Data supplied:
○ ○ ○ ○ ○ ○ ○
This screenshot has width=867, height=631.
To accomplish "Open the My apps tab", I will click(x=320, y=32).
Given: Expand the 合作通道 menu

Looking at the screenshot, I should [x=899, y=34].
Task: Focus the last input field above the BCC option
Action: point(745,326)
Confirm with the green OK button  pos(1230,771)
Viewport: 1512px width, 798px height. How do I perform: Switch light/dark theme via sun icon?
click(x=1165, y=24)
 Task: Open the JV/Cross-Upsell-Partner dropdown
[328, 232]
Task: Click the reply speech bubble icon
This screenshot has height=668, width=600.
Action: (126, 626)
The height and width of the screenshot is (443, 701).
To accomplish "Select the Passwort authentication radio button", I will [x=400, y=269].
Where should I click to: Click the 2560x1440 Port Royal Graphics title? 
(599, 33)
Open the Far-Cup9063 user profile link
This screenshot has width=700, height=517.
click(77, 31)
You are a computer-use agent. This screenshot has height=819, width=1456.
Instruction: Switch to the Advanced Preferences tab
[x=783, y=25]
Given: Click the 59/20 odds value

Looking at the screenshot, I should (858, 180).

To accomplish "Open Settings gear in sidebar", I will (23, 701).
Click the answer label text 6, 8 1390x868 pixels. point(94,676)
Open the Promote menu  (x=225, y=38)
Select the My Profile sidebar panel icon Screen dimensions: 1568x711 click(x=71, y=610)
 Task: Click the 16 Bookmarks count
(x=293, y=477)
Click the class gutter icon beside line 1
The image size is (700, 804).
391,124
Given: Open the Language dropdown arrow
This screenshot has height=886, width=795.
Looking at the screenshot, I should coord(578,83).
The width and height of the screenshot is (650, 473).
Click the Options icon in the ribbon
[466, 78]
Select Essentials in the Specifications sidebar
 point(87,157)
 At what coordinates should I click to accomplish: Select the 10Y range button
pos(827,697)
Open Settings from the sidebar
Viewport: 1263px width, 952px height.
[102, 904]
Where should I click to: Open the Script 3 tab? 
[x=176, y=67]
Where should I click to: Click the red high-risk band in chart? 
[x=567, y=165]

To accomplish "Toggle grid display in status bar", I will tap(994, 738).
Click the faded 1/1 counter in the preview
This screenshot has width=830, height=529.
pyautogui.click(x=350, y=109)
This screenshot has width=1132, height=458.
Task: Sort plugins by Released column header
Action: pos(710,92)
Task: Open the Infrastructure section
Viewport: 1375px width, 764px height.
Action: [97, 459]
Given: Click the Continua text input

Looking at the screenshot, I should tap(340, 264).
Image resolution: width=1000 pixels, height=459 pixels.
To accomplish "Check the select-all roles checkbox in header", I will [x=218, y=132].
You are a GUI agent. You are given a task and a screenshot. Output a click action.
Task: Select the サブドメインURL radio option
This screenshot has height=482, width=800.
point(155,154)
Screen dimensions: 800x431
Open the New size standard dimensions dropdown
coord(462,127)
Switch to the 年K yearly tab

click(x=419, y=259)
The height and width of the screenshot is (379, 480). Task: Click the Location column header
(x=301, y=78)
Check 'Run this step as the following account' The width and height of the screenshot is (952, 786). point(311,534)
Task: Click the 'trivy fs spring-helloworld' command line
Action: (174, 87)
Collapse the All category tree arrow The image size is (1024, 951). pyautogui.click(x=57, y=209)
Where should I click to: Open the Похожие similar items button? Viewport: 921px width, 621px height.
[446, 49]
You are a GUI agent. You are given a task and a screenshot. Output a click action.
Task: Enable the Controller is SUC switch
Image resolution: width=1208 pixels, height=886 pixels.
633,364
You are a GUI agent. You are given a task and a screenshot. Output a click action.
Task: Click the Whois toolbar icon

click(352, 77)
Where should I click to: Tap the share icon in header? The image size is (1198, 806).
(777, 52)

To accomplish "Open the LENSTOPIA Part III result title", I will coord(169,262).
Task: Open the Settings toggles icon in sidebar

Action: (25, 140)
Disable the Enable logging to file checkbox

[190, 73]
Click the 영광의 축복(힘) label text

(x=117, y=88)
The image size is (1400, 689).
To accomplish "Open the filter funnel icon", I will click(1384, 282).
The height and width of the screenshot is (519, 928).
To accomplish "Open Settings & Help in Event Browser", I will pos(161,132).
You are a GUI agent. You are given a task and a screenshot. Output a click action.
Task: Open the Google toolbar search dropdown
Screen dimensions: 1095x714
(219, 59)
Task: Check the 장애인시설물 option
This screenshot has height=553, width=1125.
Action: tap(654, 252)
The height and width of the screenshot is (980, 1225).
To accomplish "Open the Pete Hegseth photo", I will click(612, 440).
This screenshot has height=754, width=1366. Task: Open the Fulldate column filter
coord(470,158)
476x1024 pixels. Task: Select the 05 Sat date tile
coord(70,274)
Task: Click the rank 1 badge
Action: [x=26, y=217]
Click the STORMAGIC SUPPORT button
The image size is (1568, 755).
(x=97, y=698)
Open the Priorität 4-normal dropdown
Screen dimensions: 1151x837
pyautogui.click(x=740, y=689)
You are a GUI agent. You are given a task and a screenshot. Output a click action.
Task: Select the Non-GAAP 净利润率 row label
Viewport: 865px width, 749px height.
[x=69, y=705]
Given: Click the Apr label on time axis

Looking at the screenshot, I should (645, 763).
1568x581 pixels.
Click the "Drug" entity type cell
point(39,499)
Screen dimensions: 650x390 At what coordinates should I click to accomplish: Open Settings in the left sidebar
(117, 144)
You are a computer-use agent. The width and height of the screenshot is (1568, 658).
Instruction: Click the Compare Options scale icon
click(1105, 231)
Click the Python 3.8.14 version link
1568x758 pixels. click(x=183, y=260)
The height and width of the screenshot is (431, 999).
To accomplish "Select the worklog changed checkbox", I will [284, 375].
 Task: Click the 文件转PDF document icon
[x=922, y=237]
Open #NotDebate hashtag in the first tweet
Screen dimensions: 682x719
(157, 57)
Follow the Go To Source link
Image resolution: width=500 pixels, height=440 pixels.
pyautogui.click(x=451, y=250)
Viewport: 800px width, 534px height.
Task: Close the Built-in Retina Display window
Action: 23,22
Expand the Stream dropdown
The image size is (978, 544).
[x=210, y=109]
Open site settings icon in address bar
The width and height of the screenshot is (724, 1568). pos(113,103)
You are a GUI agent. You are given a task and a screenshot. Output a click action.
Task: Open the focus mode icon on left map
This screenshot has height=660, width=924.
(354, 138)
○ ○ ○ ○ ○ ○ ○
Work instruction: Retype the data exactly.

Answer area:
This screenshot has width=867, height=631.
To accomplish "Open the My apps tab", I will click(x=320, y=32).
Given: Expand the 合作通道 menu

Looking at the screenshot, I should [x=899, y=34].
Task: Focus the last input field above the BCC option
Action: point(745,326)
Confirm with the green OK button  pos(1230,771)
Viewport: 1512px width, 798px height. How do I perform: Switch light/dark theme via sun icon?
click(x=1165, y=24)
 Task: Open the JV/Cross-Upsell-Partner dropdown
[328, 232]
Task: Click the reply speech bubble icon
This screenshot has height=668, width=600.
Action: (126, 626)
The height and width of the screenshot is (443, 701).
To accomplish "Select the Passwort authentication radio button", I will [x=400, y=269].
Where should I click to: Click the 2560x1440 Port Royal Graphics title? 
(599, 33)
Open the Far-Cup9063 user profile link
This screenshot has width=700, height=517.
click(77, 31)
You are a computer-use agent. This screenshot has height=819, width=1456.
Instruction: Switch to the Advanced Preferences tab
[x=783, y=25]
Given: Click the 59/20 odds value

Looking at the screenshot, I should (858, 180).

To accomplish "Open Settings gear in sidebar", I will (23, 701).
Click the answer label text 6, 8 1390x868 pixels. point(94,676)
Open the Promote menu  (x=225, y=38)
Select the My Profile sidebar panel icon Screen dimensions: 1568x711 click(x=71, y=610)
 Task: Click the 16 Bookmarks count
(x=293, y=477)
Click the class gutter icon beside line 1
The image size is (700, 804).
391,124
Given: Open the Language dropdown arrow
This screenshot has height=886, width=795.
Looking at the screenshot, I should coord(578,83).
The width and height of the screenshot is (650, 473).
Click the Options icon in the ribbon
[466, 78]
Select Essentials in the Specifications sidebar
 point(87,157)
 At what coordinates should I click to accomplish: Select the 10Y range button
pos(827,697)
Open Settings from the sidebar
Viewport: 1263px width, 952px height.
[102, 904]
Where should I click to: Open the Script 3 tab? 
[x=176, y=67]
Where should I click to: Click the red high-risk band in chart? 
[x=567, y=165]

To accomplish "Toggle grid display in status bar", I will tap(994, 738).
Click the faded 1/1 counter in the preview
This screenshot has width=830, height=529.
pyautogui.click(x=350, y=109)
This screenshot has width=1132, height=458.
Task: Sort plugins by Released column header
Action: pos(710,92)
Task: Open the Infrastructure section
Viewport: 1375px width, 764px height.
Action: [97, 459]
Given: Click the Continua text input

Looking at the screenshot, I should tap(340, 264).
Image resolution: width=1000 pixels, height=459 pixels.
To accomplish "Check the select-all roles checkbox in header", I will [x=218, y=132].
You are a GUI agent. You are given a task and a screenshot. Output a click action.
Task: Select the サブドメインURL radio option
This screenshot has height=482, width=800.
point(155,154)
Screen dimensions: 800x431
Open the New size standard dimensions dropdown
coord(462,127)
Switch to the 年K yearly tab

click(x=419, y=259)
The height and width of the screenshot is (379, 480). Task: Click the Location column header
(x=301, y=78)
Check 'Run this step as the following account' The width and height of the screenshot is (952, 786). point(311,534)
Task: Click the 'trivy fs spring-helloworld' command line
Action: (174, 87)
Collapse the All category tree arrow The image size is (1024, 951). pyautogui.click(x=57, y=209)
Where should I click to: Open the Похожие similar items button? Viewport: 921px width, 621px height.
[446, 49]
You are a GUI agent. You are given a task and a screenshot. Output a click action.
Task: Enable the Controller is SUC switch
Image resolution: width=1208 pixels, height=886 pixels.
633,364
You are a GUI agent. You are given a task and a screenshot. Output a click action.
Task: Click the Whois toolbar icon

click(352, 77)
Where should I click to: Tap the share icon in header? The image size is (1198, 806).
(777, 52)

To accomplish "Open the LENSTOPIA Part III result title", I will coord(169,262).
Task: Open the Settings toggles icon in sidebar

Action: (25, 140)
Disable the Enable logging to file checkbox

[190, 73]
Click the 영광의 축복(힘) label text

(x=117, y=88)
The image size is (1400, 689).
To accomplish "Open the filter funnel icon", I will click(1384, 282).
The height and width of the screenshot is (519, 928).
To accomplish "Open Settings & Help in Event Browser", I will pos(161,132).
You are a GUI agent. You are given a task and a screenshot. Output a click action.
Task: Open the Google toolbar search dropdown
Screen dimensions: 1095x714
(219, 59)
Task: Check the 장애인시설물 option
This screenshot has height=553, width=1125.
Action: tap(654, 252)
The height and width of the screenshot is (980, 1225).
To accomplish "Open the Pete Hegseth photo", I will click(612, 440).
This screenshot has height=754, width=1366. Task: Open the Fulldate column filter
coord(470,158)
476x1024 pixels. Task: Select the 05 Sat date tile
coord(70,274)
Task: Click the rank 1 badge
Action: [x=26, y=217]
Click the STORMAGIC SUPPORT button
The image size is (1568, 755).
(x=97, y=698)
Open the Priorität 4-normal dropdown
Screen dimensions: 1151x837
pyautogui.click(x=740, y=689)
You are a GUI agent. You are given a task and a screenshot. Output a click action.
Task: Select the Non-GAAP 净利润率 row label
Viewport: 865px width, 749px height.
[x=69, y=705]
Given: Click the Apr label on time axis

Looking at the screenshot, I should (645, 763).
1568x581 pixels.
Click the "Drug" entity type cell
point(39,499)
Screen dimensions: 650x390 At what coordinates should I click to accomplish: Open Settings in the left sidebar
(117, 144)
You are a computer-use agent. The width and height of the screenshot is (1568, 658).
Instruction: Click the Compare Options scale icon
click(1105, 231)
Click the Python 3.8.14 version link
1568x758 pixels. click(x=183, y=260)
The height and width of the screenshot is (431, 999).
To accomplish "Select the worklog changed checkbox", I will [284, 375].
 Task: Click the 文件转PDF document icon
[x=922, y=237]
Open #NotDebate hashtag in the first tweet
Screen dimensions: 682x719
(157, 57)
Follow the Go To Source link
Image resolution: width=500 pixels, height=440 pixels.
pyautogui.click(x=451, y=250)
Viewport: 800px width, 534px height.
Task: Close the Built-in Retina Display window
Action: 23,22
Expand the Stream dropdown
The image size is (978, 544).
[x=210, y=109]
Open site settings icon in address bar
The width and height of the screenshot is (724, 1568). pos(113,103)
You are a GUI agent. You are given a task and a screenshot. Output a click action.
Task: Open the focus mode icon on left map
This screenshot has height=660, width=924.
(354, 138)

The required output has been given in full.